§ Description of the task
Could you copy the rows word for word, starting at the line that has "At what (x,y)" and stopping after the line that has "fib-lower-level-label: 661.80% is"? Leave out the pictures.

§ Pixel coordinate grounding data
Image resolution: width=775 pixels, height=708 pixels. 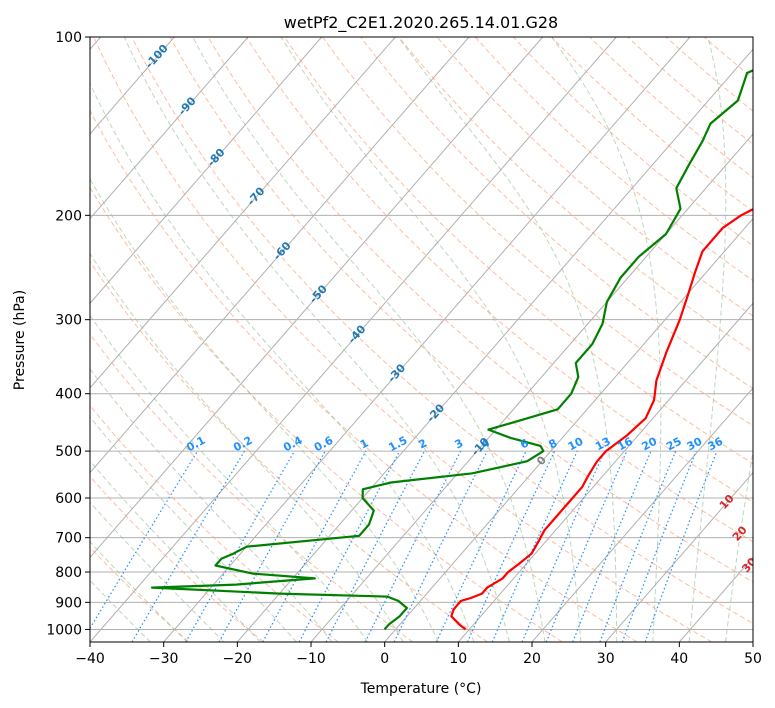 I want to click on x-tick-label: 10, so click(x=458, y=659).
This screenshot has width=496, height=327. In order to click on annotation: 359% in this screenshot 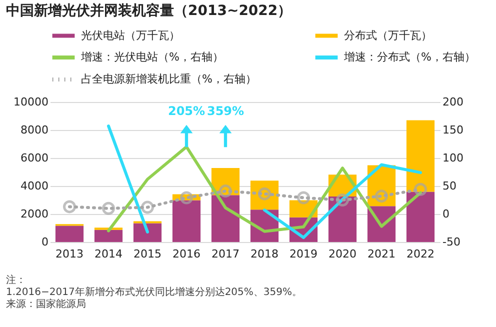, I will do `click(225, 111)`.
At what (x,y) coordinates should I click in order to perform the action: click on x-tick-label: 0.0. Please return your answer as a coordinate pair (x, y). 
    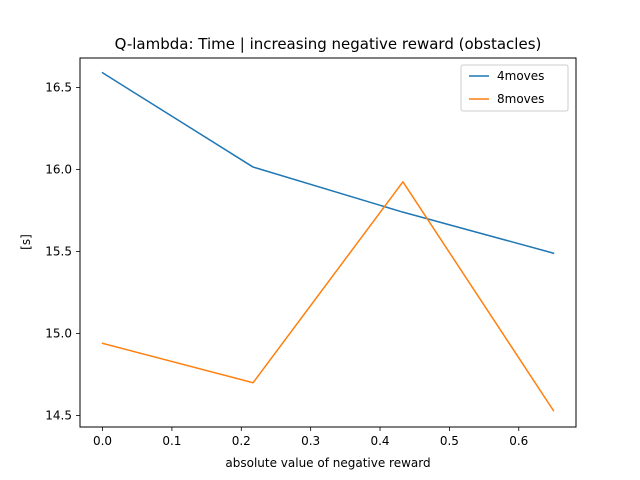
    Looking at the image, I should click on (102, 441).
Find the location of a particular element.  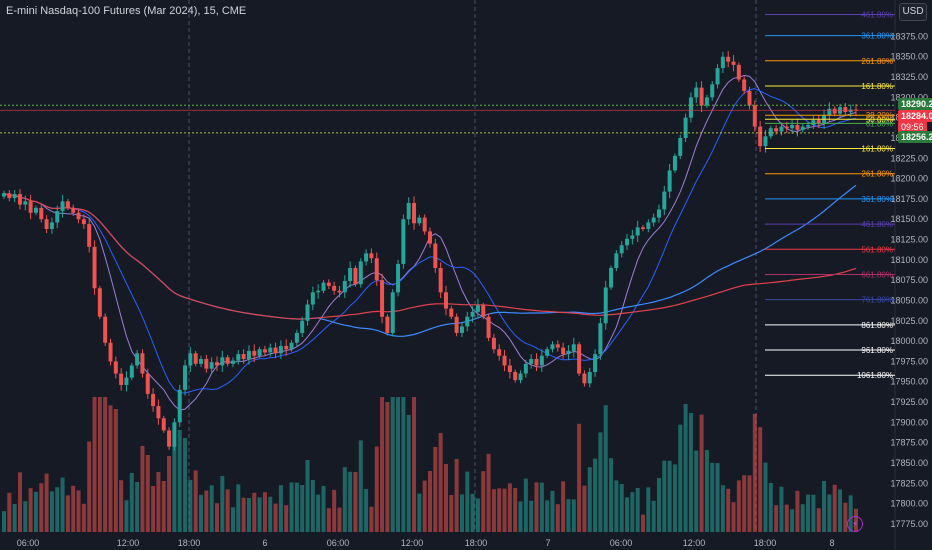

fib-lower-level-label: 661.80% is located at coordinates (877, 274).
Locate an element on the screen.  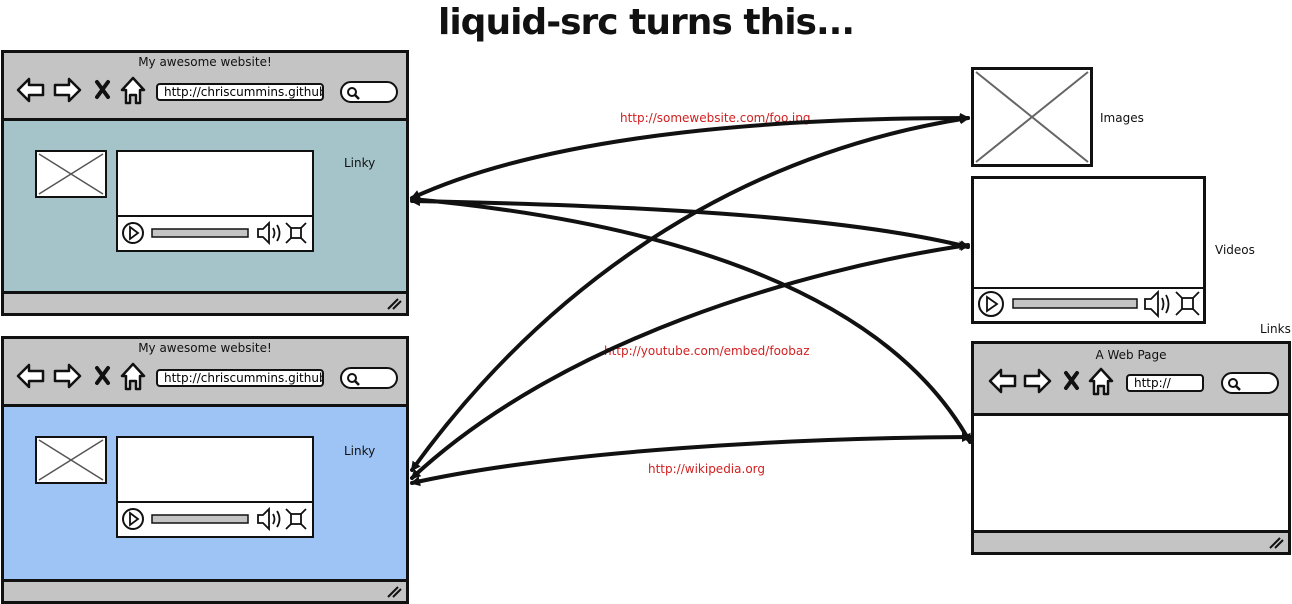
image-url-label: http://somewebsite.com/foo.jpg is located at coordinates (716, 118).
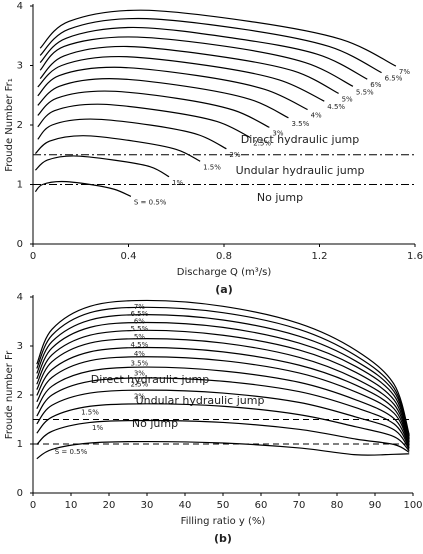 The image size is (423, 554). What do you see at coordinates (224, 272) in the screenshot?
I see `x-axis-label: Discharge Q (m³/s)` at bounding box center [224, 272].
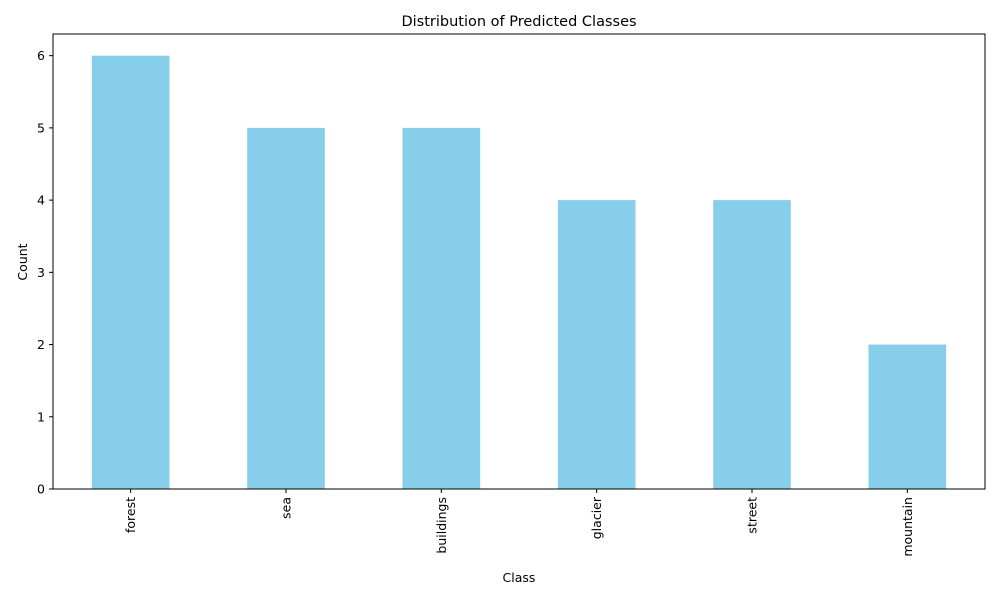 Image resolution: width=1000 pixels, height=604 pixels. What do you see at coordinates (596, 518) in the screenshot?
I see `x-tick-label: glacier` at bounding box center [596, 518].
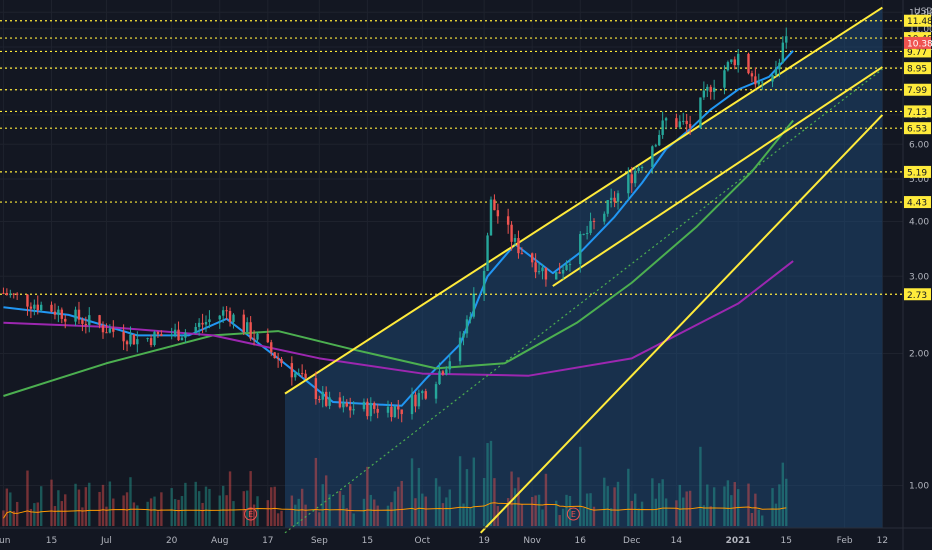 The image size is (932, 550). I want to click on time-tick-label: Aug, so click(220, 541).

§ Exercise output
At what (x,y) coordinates should I click in order to perform the action: click on x-tick-label: 0.0. Please return your answer as a coordinate pair (x, y). 
    Looking at the image, I should click on (102, 441).
Find the location of a particular element.  

fib-lower-level-label: 661.80% is located at coordinates (877, 274).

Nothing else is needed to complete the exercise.